La designación de Carlos Custer como embajador en la Santa Sede fue, quizá, el primer presagio a esas dificultades. Se trata de un dirigente con perfil "social", identificado con la CTA y claro opositor de sus antecesores en el cargo que, como Esteban Caselli durante la presidencia de Carlos Menem, se alinearon con el ala más conservadora de la Iglesia.
La propuesta para que Carmen Argibay integre la Corte Suprema de Justicia -la jurista se definió como "atea militante" y se pronunció a favor de la despenalización del aborto- enmarcó el primer foco de conflicto por diciembre de 2003.
Poco después, Kirchner le respondió públicamente al arzobispo de La Plata, monseñor Héctor Aguer, uno de los referentes de la denominada "ala dura" de la Iglesia, quien había advertido que la protesta social se deslizaba hacia la "anarquía". "Algunos están acostumbrados a ver la pobreza por televisión", acusó el mandatario.

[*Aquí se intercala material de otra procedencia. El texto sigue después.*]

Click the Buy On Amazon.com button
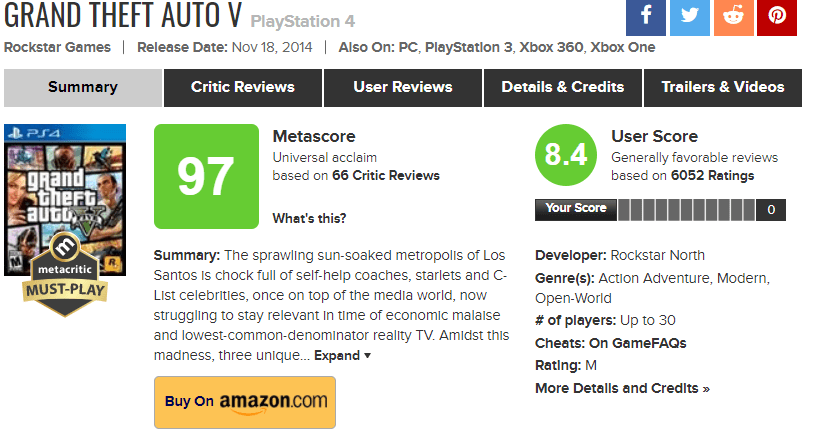Screen dimensions: 814x430 (245, 401)
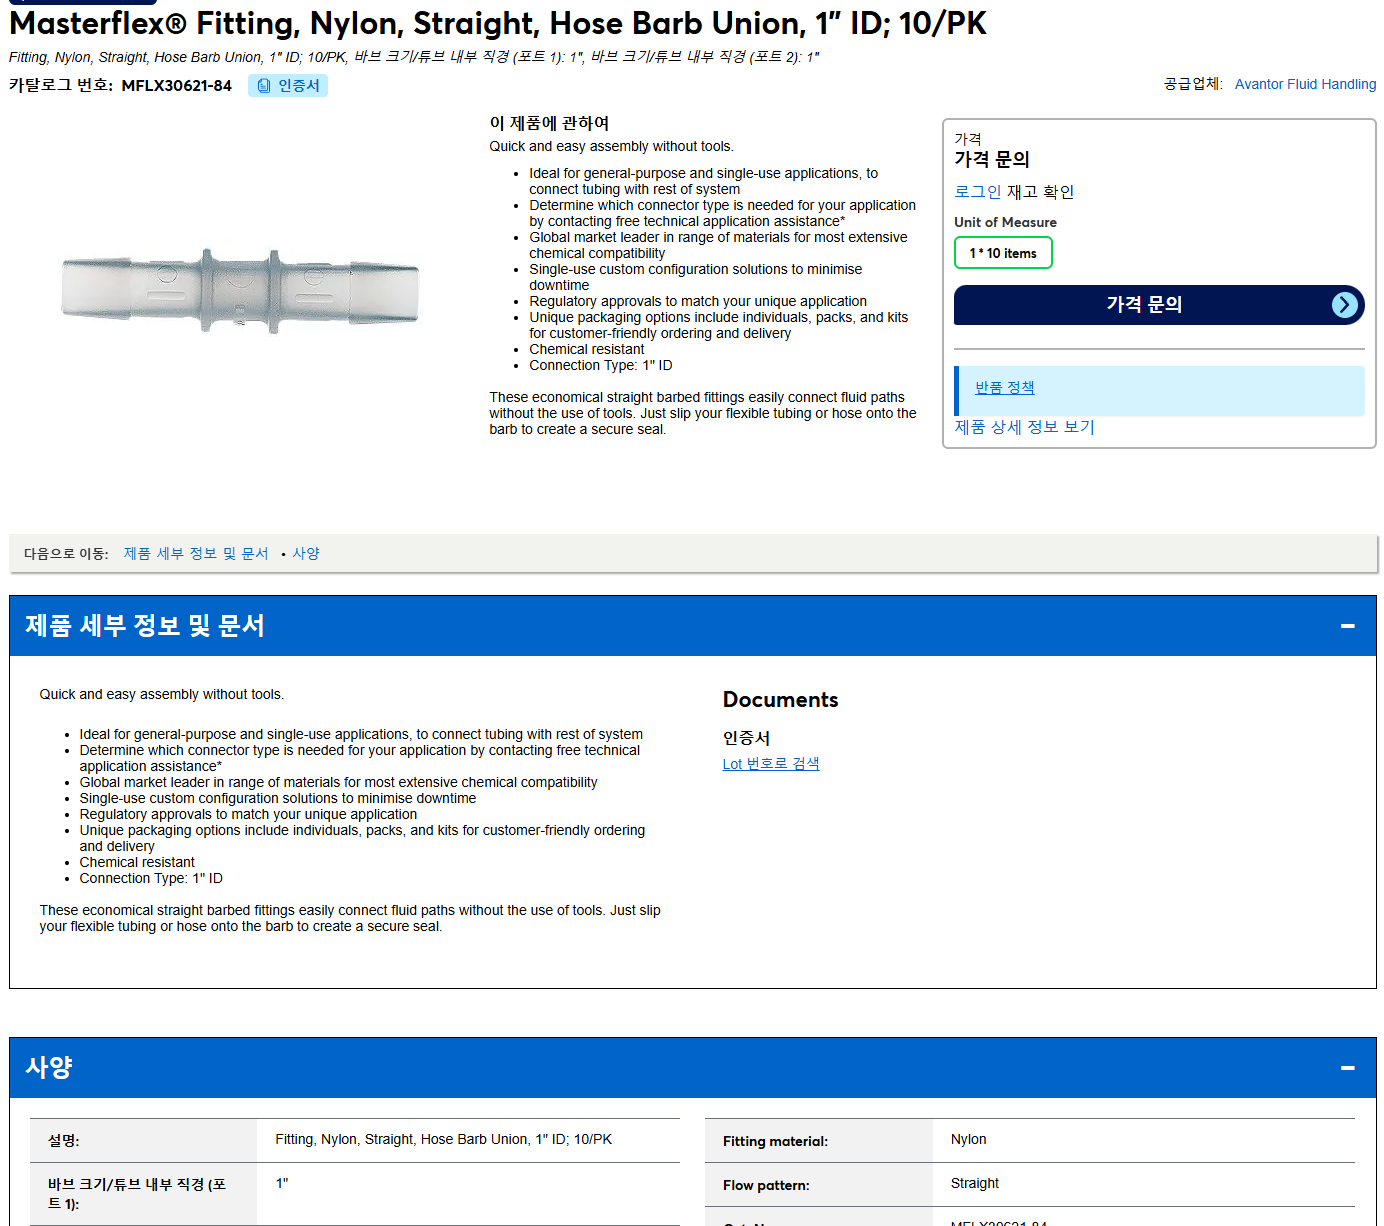1384x1226 pixels.
Task: Click the catalog number MFLX30621-84 text
Action: point(176,86)
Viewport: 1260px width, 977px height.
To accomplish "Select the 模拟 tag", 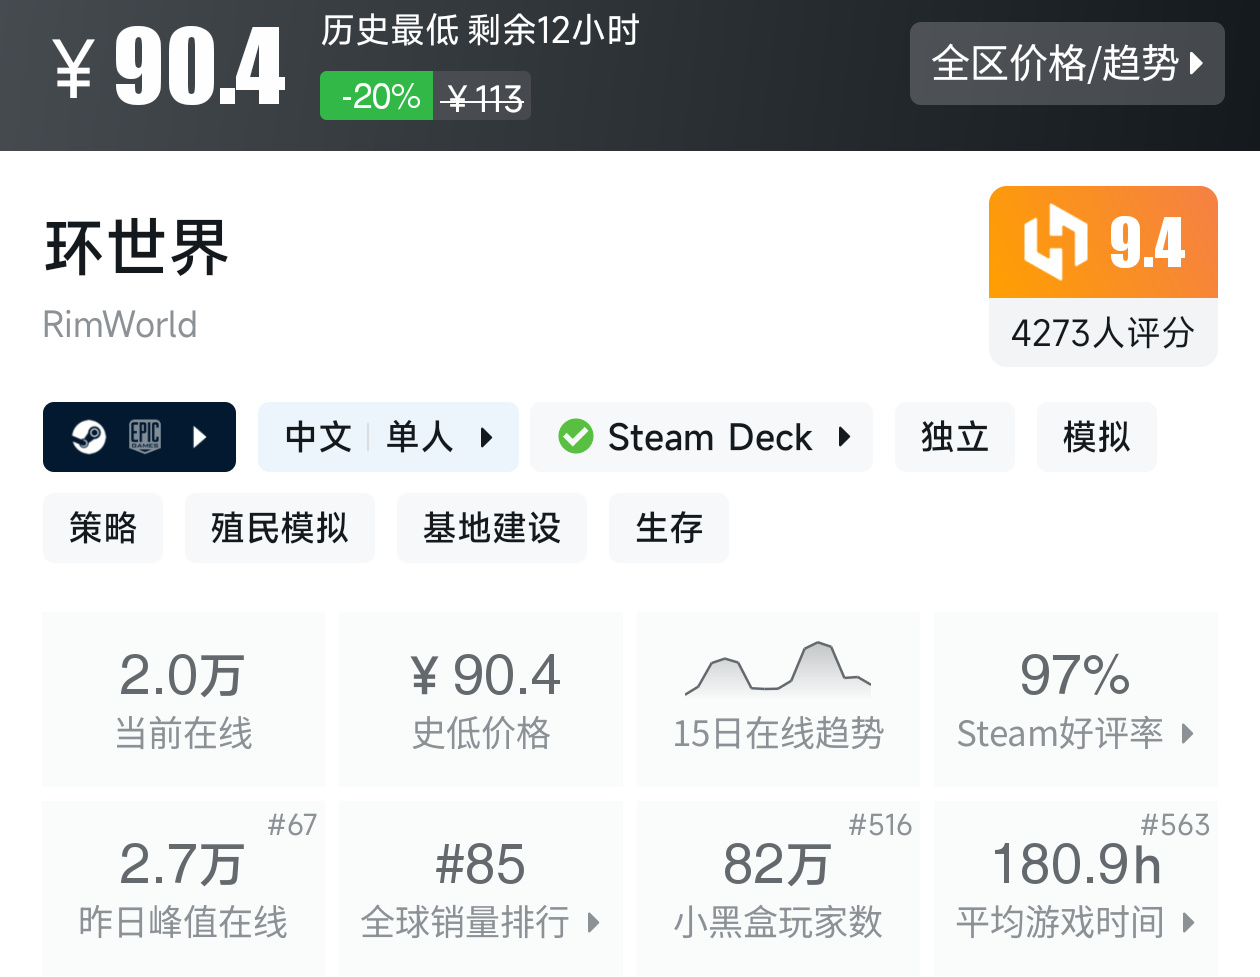I will coord(1097,437).
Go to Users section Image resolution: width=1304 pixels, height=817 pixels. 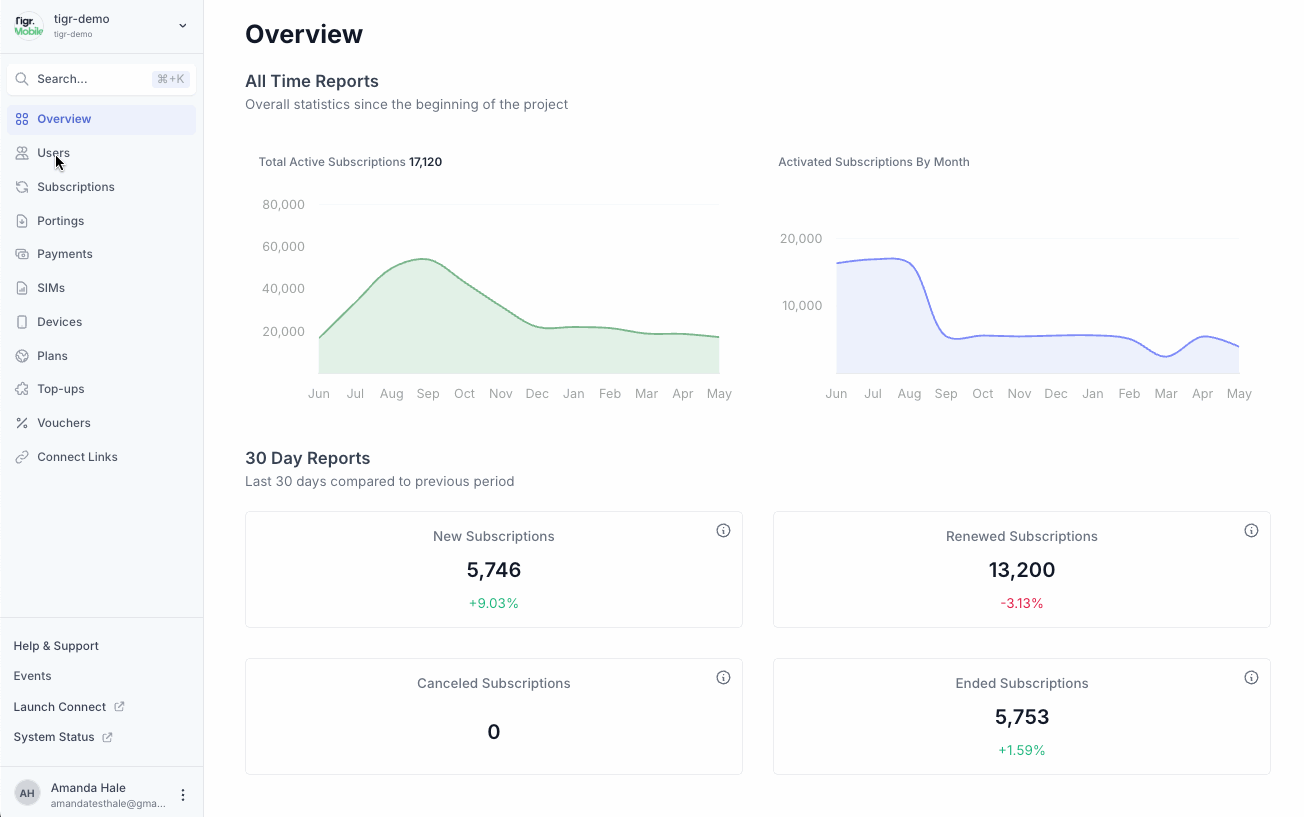[53, 153]
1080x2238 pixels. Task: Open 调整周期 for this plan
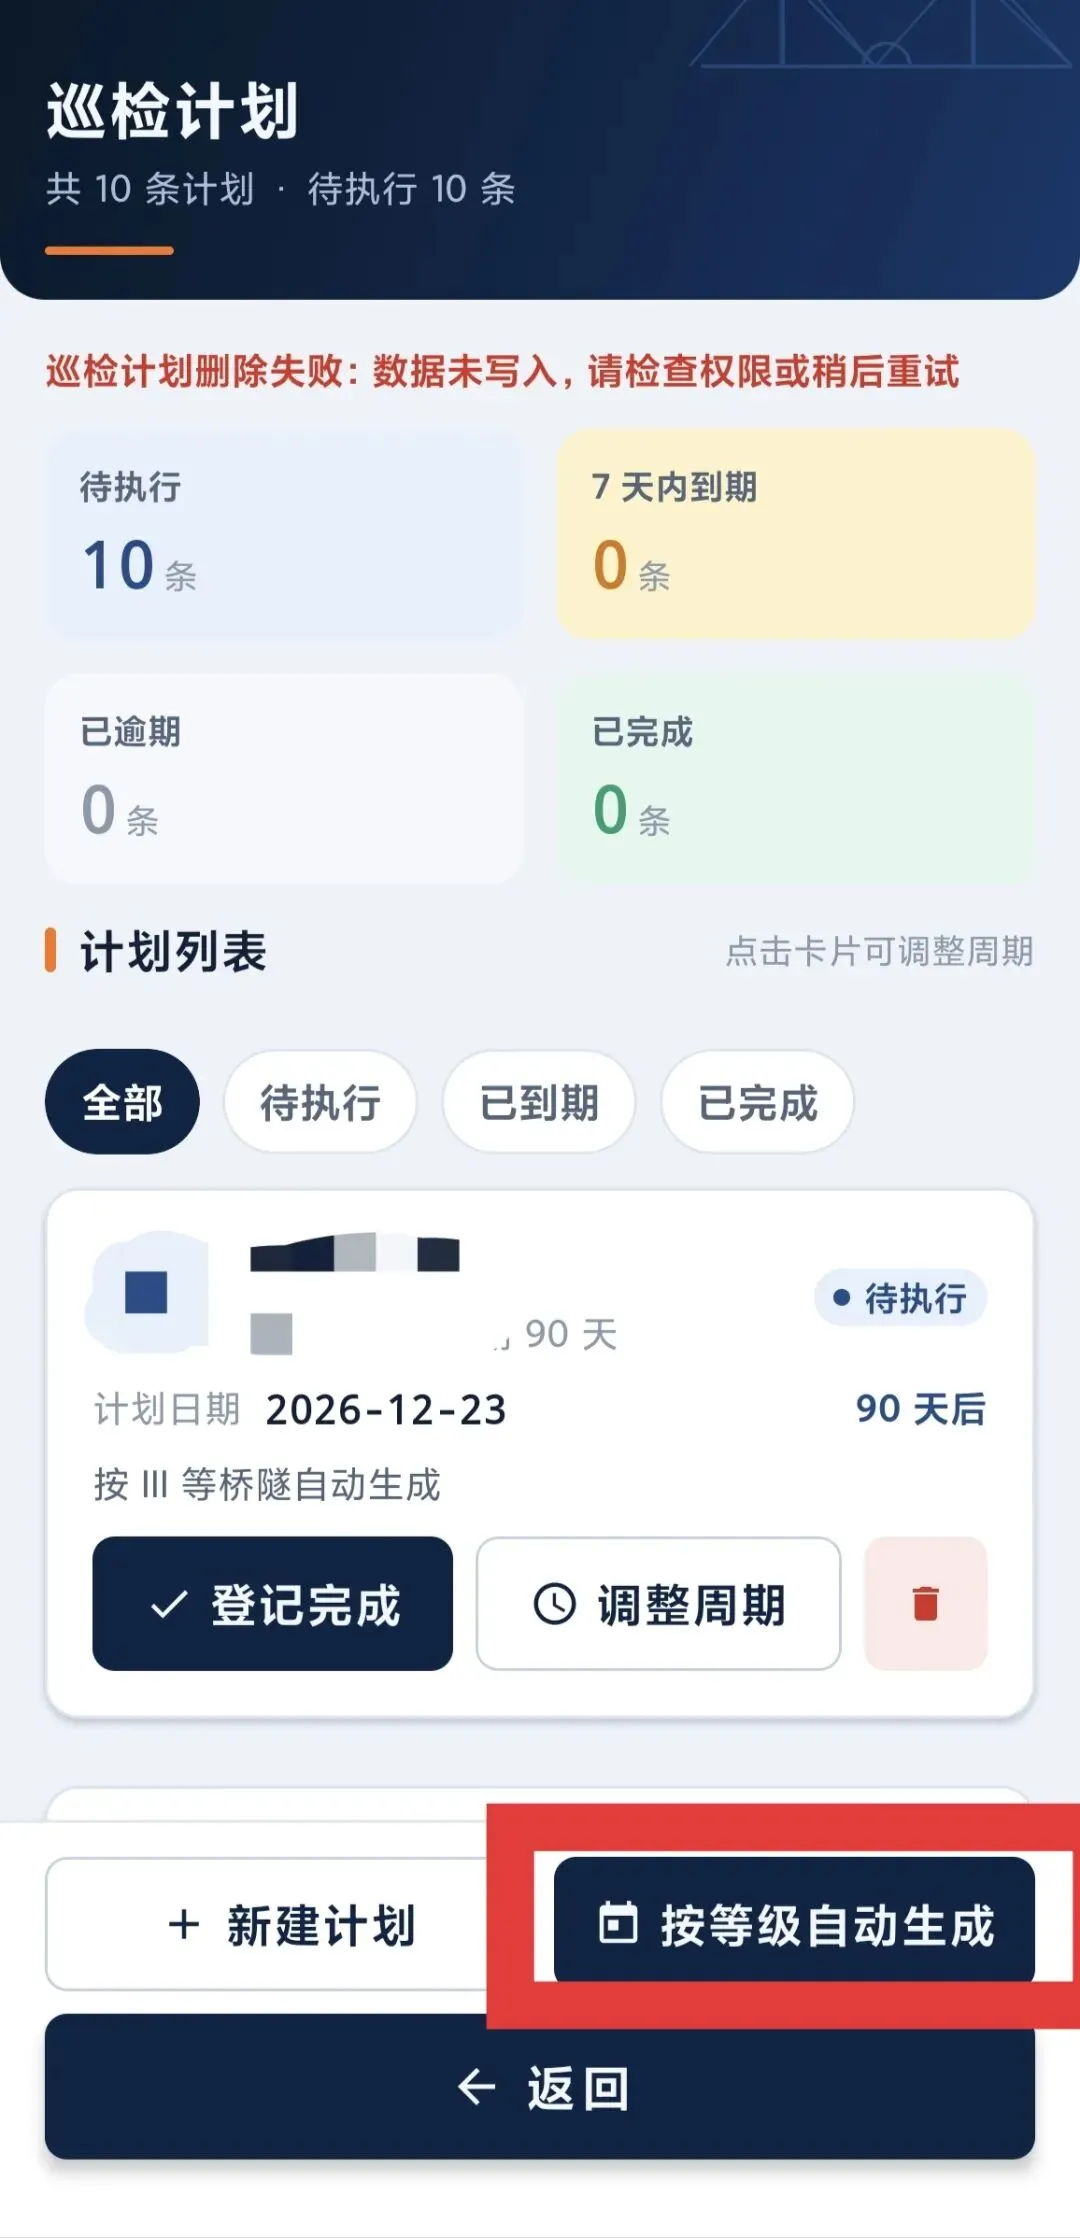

En paralelo a esos enfrentamientos, el gobierno también ha realizado gestos conciliatorios en temas sobre los que la Iglesia ejerce una fuerte presión, como los vinculados con la política de salud reproductiva o educación sexual.
La reciente postergación de la aprobación, en la Cámara de Senadores, de un tratado internacional contra la discriminación de la mujer -según sectores de la Iglesia abriría la puerta a la legalización del aborto- fue una muestra de ese ejercicio de poder.
Lo mismo ocurrió, cuando, a mediados de 2004, la Iglesia presionó para que el Estado asumiera la subvención de aumentos salariales a los docentes privados de escuelas católicas. Entonces, el gobierno intentó sin éxito evitar esa responsabilidad.